El dedo ruso, la llaga de Occidente
La alerta sobre las interferencias en las democracias liberales, con razón, crece. También debería crecer la inquietud por las causas internas de la división que las debilita
Los países occidentales están elevando su estado de alerta frente a posibles intentos rusos de interferir en sus procesos democráticos causando polarización, discordia y tensión a través de redes sociales y demás plataformas digitales. Esta alerta es muy justificada porque los adversarios de Occidente tienen un interés estratégico en debilitarlo causando división en su seno, y la libertad de expresión junto con la revolución digital constituyen un mix que se puede convertir en un cóctel incendiario en manos de agitadores listos y sin escrúpulos. Pero, además de fijarse en el dedo ruso, Occidente debería concentrarse mucho más en curar la llaga que ese dedo aparentemente intenta aprovechar. Occidente se halla en un estado de extraordinaria división. Las trincheras de adentro se extienden como grandes heridas.
Obsérvese primero el factor geopolítico. Con la llegada de Donald Trump a la Casa Blanca, la distancia y frialdad entre EEUU y Europa es probablemente más grande que nunca desde 1945. Dentro de Europa, el Brexit ha convertido en un abismo el canal de la Mancha. La crisis económica de la última década ha expuesto serias grietas -erosionando la confianza- entre Norte y Sur del continente. Otro eje europeo, el Oeste/Este, tampoco goza de gran salud, con la profunda desconfianza de los occidentales hacia las políticas de Gobiernos como el polaco o el húngaro.
Pero las heridas más graves residen en las divisiones internas, en la creciente incapacidad de alcanzar compromisos constructivos. En Estados Unidos, el mismo Congreso que con razón ha tomado la delantera en las investigaciones sobre las interferencias rusas es una institución incapaz desde hace años de construir acuerdos bipartidistas, e incluso, como se ve ahora, de mantener prietas la filas del partido dominante, el republicano, para aprobar piezas legislativas de calado.

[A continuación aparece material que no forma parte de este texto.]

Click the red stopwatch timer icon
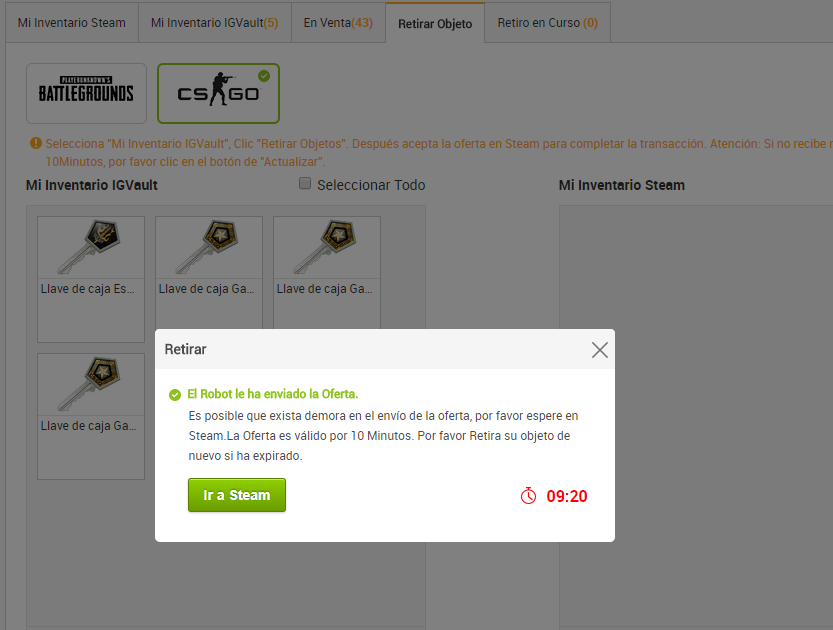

Europa acaba de asistir atónita a una inquietante ruptura de las negociaciones para formar gobierno en Alemania, país que tenía reputación por una clase política pragmática. Esto ocurre poco después del estallido de la gravísima crisis catalana, que puso la guinda a unas lógicas de confrontación identitaria que amarga mucho Occidente.
Dos factores se sobreponen: por un lado la fragmentación del panorama político con la erosión del apoyo a los partidos tradicionales; y por el otro la afirmación de actitudes confrontacionales que alimentan el culto a identidades únicas y excluyentes. Ambos parecen estar vinculados a la crisis económica, que quemó los partidos en el poder dando alas a una plétora de alternativas y a la vez inflamó instancias populistas (pueblo vs elite) y nacionalistas (los servicios para nosotros, no para ellos).
Nada como la proliferación de referendos simboliza esta crisis. Instrumento democrático indiscutible, supone sin embargo la rendición de la tarea de la política por la que los representantes de la ciudadanía buscan soluciones de compromiso por las que todos ganan un poco y todos pierden un poco. Los referéndums cristalizan vencedores y vencidos democráticos. No siempre es lo ideal, como bien se puede ver.
Protegerse ante agitadores sin escrúpulo es importante. Pueden hacer daño. Occidente lo sabe, porque su hoja curricular no es inmune de esa misma práctica, incluidos golpes de estado en países lejanos en el siglo pasado. Pero la cura más eficaz parece sanar esa llaga en la que puede hurgar el dedo enemigo y que, por si sola, supura, daña los mejores valores occidentales y las fuerzas de progreso e innovación que de ellos han brotado en los últimos siglos.